A travers l'histoire de cette jeune fille enfermée avec sa mère dans une "maison des femmes", l'auteure aborde le thème de l'amour entre un enfant et ses parents et celui du confinement d'épouses sensées avoir commis une faute.
Nous sommes dans un pays arabe, Maroc ? et une femme vit, avec sa fille, et d'autres femmes, dans une maison dont elles n'ont pas le droit de sortir ; qu'a-t-elle fait pour avoir été chassée ainsi de la famille, rejetée par l'homme qui l'aimait et qu'elle aime toujours ? Sa fille la voit se débattre dans l'incompréhension, devenir littéralement folle de douleur et s'affaiblir progressivement derrière les hauts murs qui les emprisonnent. Elle quête un peu d'amour de cette femme dont elle se sent responsable, elle, la petite ; mais "la Mère" souffre trop sans doute pour donner un tant soit peu à sa fille.
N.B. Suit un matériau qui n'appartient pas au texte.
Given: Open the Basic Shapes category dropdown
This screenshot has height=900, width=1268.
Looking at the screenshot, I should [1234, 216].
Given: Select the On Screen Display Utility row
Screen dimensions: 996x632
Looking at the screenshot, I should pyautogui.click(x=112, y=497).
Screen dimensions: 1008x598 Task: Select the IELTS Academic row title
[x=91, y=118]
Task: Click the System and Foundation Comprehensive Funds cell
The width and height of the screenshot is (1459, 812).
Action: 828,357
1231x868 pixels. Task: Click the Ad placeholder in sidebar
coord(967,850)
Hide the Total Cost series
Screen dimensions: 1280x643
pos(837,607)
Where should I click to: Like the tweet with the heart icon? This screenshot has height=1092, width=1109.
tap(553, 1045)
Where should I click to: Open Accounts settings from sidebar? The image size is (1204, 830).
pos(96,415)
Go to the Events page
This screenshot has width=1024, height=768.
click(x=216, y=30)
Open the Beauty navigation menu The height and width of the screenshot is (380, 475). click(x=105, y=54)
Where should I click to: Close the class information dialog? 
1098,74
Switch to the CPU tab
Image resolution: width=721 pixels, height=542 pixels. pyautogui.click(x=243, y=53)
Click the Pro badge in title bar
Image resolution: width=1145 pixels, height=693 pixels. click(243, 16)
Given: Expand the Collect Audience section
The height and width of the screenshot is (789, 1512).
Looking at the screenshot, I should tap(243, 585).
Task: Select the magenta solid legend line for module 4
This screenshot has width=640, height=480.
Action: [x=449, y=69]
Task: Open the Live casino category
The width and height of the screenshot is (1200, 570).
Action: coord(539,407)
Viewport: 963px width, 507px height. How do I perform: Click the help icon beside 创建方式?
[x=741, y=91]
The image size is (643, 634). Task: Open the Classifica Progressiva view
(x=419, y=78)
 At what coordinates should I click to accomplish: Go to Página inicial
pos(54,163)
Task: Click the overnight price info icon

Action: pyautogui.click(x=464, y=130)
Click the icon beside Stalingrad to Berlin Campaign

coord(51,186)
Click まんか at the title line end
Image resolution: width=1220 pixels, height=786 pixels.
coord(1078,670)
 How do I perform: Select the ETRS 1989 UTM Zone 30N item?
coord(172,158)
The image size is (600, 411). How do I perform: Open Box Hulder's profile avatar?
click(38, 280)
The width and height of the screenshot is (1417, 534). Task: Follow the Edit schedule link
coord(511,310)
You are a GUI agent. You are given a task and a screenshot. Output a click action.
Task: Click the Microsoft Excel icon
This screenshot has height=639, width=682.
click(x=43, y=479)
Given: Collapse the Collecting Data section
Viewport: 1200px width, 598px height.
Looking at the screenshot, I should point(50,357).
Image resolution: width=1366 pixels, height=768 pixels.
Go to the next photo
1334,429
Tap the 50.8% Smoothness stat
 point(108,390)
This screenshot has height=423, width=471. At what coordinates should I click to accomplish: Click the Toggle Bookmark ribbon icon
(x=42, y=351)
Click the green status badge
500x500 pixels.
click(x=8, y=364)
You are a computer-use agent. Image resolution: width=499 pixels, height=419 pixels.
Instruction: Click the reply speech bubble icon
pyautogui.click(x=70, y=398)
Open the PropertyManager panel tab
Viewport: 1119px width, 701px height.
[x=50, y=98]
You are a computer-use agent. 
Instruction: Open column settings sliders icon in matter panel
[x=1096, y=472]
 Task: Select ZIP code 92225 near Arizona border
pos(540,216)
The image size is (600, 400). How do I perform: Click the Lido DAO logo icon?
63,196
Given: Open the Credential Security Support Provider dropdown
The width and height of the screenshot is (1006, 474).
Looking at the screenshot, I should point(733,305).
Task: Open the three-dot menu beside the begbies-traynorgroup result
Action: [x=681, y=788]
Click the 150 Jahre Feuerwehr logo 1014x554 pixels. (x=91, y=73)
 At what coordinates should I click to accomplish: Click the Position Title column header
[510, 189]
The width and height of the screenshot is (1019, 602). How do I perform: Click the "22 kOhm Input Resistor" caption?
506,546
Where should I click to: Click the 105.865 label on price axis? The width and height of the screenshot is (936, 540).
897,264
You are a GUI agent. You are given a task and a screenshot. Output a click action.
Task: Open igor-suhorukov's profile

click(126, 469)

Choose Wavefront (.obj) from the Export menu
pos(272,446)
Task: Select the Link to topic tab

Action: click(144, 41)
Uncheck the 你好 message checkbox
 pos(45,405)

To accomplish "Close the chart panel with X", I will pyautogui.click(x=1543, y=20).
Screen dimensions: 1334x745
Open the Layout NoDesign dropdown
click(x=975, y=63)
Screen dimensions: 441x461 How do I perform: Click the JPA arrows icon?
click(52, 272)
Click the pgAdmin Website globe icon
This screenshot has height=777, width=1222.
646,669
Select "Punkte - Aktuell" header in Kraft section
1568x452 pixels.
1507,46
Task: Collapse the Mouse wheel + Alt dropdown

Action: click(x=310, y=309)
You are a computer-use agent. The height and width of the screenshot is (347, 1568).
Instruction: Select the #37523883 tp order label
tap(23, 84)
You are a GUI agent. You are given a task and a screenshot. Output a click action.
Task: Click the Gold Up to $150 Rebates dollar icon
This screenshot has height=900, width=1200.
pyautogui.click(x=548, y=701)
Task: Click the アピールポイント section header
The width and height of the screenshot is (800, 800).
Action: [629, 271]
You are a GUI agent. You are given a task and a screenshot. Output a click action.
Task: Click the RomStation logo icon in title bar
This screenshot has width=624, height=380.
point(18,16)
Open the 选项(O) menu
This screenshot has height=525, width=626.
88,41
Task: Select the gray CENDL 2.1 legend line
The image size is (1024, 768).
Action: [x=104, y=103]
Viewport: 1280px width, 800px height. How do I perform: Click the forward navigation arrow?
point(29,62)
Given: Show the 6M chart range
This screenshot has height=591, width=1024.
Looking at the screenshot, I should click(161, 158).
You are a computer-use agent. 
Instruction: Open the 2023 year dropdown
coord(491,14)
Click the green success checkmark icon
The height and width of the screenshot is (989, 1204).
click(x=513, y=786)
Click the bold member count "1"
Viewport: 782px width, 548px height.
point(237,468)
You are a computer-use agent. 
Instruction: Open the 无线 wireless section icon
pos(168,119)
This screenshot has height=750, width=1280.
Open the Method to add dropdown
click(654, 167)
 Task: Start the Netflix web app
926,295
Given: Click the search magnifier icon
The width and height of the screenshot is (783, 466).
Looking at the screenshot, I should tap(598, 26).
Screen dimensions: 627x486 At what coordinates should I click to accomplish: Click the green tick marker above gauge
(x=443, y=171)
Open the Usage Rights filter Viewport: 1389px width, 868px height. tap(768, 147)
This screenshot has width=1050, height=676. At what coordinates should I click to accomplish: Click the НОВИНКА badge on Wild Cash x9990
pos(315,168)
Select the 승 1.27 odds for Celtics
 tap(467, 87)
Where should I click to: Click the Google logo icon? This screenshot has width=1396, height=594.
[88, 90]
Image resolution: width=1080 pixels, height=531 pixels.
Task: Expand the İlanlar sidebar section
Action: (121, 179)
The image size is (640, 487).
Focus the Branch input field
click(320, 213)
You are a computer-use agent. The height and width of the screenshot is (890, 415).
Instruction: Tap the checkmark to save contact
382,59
Pourtant elle parle parfois avec les autres femmes, les prend dans ses bras ; elles se soudent et essaient de se débarrasser des souvenirs qui les étouffent. Elles semblent attendre qu' "ils" viennent les chercher...

Au petit matin, les hommes leur déposent à manger ; et de temps en temps, l'un ou l'autre vient rendre visite à sa femme, qui va le supplier de la laisser sortir. Mais le mari refuse, toujours, embrasse sa femme, qui se laisse faire...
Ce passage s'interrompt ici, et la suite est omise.